DATA TO USE |
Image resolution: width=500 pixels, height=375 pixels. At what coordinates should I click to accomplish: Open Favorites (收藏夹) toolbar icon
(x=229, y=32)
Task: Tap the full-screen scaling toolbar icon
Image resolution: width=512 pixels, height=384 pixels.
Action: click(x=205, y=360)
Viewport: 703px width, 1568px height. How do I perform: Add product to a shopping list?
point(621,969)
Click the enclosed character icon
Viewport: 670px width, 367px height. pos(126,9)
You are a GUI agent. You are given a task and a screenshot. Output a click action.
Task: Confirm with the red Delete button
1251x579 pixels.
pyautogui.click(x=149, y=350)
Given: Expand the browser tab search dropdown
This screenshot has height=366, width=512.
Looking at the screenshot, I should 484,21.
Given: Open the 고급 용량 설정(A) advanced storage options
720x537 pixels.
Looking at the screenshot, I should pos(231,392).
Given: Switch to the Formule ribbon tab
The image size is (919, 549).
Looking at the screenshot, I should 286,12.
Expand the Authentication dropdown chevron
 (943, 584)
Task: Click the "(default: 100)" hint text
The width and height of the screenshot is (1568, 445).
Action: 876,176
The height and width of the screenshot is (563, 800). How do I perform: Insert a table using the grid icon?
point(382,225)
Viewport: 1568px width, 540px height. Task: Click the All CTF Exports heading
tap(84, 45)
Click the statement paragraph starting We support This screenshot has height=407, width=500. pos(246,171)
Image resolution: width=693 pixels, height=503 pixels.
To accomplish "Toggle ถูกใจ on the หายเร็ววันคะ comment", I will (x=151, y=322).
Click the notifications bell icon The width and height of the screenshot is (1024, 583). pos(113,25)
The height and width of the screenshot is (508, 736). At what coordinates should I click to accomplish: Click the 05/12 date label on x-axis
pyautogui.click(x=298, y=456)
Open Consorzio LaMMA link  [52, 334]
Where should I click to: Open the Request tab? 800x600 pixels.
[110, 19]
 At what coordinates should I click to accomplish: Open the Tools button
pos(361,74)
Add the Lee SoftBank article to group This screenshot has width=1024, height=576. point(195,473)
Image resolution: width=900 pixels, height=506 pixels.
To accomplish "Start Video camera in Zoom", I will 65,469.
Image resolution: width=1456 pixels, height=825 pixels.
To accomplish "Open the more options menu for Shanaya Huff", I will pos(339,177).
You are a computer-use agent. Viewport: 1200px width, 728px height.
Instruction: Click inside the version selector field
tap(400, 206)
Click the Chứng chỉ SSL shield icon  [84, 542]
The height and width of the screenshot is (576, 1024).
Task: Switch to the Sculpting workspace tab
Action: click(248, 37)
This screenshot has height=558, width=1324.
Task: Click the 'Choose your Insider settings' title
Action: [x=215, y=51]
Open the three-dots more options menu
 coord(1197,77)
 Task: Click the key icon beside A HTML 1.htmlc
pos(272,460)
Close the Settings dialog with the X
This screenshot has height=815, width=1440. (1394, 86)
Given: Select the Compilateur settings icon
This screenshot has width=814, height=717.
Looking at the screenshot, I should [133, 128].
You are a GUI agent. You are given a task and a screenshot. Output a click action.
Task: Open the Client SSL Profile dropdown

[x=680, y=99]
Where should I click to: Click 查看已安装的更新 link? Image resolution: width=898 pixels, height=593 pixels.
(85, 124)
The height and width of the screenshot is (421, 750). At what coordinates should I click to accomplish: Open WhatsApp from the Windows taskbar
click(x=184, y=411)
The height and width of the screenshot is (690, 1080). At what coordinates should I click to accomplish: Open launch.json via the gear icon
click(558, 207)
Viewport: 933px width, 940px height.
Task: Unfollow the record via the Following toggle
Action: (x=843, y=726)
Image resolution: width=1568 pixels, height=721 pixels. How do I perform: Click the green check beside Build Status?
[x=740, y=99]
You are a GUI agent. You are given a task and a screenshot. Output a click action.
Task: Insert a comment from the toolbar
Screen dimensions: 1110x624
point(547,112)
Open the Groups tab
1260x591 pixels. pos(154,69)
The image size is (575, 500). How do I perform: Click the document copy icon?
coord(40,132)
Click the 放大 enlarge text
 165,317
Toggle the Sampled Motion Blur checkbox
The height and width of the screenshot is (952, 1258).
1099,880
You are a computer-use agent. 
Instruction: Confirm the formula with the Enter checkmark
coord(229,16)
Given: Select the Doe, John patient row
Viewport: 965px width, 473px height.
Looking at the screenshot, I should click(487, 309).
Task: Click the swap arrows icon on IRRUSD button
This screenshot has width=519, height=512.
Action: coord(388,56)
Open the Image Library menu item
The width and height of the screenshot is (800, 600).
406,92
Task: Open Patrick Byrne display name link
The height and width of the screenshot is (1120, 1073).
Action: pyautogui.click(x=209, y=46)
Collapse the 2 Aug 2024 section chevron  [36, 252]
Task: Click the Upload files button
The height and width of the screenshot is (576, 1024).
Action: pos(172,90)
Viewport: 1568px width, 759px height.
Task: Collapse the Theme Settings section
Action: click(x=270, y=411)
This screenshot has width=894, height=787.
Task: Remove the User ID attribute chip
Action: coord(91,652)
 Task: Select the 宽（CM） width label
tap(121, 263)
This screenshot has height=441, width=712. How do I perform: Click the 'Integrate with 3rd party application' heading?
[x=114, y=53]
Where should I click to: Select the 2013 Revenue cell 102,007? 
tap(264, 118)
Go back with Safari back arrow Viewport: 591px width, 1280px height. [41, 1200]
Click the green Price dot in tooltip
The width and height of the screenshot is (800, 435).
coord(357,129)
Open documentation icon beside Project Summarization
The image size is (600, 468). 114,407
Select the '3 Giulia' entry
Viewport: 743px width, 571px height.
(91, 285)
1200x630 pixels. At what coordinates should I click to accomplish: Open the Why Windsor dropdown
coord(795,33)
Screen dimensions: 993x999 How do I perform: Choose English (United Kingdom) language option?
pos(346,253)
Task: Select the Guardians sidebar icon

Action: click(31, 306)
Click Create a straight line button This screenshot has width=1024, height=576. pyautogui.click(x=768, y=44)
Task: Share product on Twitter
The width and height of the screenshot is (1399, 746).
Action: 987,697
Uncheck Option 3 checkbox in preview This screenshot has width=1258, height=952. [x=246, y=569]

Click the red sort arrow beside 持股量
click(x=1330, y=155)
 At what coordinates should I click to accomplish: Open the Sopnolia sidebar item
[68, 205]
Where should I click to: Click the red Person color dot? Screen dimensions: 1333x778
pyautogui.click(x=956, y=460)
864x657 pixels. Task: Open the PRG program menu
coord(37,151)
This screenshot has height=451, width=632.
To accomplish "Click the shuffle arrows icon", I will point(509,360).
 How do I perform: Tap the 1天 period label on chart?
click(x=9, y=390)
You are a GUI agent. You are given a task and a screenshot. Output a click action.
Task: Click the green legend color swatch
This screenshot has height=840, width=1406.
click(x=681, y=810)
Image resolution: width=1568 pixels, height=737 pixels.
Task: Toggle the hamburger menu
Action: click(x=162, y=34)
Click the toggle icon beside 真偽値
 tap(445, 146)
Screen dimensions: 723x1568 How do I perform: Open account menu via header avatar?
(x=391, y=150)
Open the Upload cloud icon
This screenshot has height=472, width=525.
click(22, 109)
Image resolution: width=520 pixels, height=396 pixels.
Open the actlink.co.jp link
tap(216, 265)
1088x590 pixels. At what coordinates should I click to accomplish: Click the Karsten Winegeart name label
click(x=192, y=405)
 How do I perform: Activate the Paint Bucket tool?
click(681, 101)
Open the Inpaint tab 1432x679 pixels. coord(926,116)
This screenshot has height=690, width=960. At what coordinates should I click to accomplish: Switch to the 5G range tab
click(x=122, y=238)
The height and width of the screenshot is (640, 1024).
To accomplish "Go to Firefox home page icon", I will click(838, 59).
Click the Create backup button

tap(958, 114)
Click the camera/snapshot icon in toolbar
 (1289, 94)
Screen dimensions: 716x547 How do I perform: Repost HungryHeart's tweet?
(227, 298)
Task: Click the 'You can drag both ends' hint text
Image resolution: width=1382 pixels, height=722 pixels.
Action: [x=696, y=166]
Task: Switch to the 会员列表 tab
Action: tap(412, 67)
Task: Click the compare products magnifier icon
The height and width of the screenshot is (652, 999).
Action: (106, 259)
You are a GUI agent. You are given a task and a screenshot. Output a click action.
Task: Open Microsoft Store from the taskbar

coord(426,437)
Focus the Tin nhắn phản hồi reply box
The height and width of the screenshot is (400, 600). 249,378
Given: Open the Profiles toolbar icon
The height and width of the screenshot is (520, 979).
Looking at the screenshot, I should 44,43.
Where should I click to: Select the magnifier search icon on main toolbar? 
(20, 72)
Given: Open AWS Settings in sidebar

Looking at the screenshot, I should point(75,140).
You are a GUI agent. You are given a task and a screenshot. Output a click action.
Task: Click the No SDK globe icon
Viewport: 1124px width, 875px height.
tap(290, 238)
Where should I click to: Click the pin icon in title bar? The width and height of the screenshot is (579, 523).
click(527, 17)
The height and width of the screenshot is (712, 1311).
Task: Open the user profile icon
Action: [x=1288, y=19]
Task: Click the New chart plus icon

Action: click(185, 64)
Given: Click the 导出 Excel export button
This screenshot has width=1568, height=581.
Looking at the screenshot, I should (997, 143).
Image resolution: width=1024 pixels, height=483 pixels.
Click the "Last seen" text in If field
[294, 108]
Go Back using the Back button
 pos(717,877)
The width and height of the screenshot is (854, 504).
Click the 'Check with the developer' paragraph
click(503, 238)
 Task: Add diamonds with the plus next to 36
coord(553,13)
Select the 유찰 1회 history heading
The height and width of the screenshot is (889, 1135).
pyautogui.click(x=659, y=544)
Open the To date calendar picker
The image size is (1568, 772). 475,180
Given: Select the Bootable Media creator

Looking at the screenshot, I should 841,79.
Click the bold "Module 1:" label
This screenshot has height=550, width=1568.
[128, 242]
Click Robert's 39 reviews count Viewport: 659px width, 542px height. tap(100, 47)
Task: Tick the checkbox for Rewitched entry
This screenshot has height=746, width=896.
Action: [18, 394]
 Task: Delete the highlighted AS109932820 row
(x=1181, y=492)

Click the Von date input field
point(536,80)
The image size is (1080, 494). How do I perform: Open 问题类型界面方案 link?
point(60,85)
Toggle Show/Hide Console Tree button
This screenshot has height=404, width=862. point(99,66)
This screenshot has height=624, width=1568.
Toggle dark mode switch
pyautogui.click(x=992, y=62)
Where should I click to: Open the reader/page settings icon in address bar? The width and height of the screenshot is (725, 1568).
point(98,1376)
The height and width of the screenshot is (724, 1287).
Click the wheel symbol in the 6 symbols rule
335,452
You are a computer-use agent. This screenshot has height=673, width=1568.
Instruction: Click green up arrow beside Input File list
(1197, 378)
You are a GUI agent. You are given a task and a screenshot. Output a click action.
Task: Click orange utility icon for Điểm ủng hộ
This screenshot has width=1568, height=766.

AIM OF THE TASK | Looking at the records above, how many lines include "checkbox"? Please give the number and nothing more.

EXERCISE SOLUTION | 3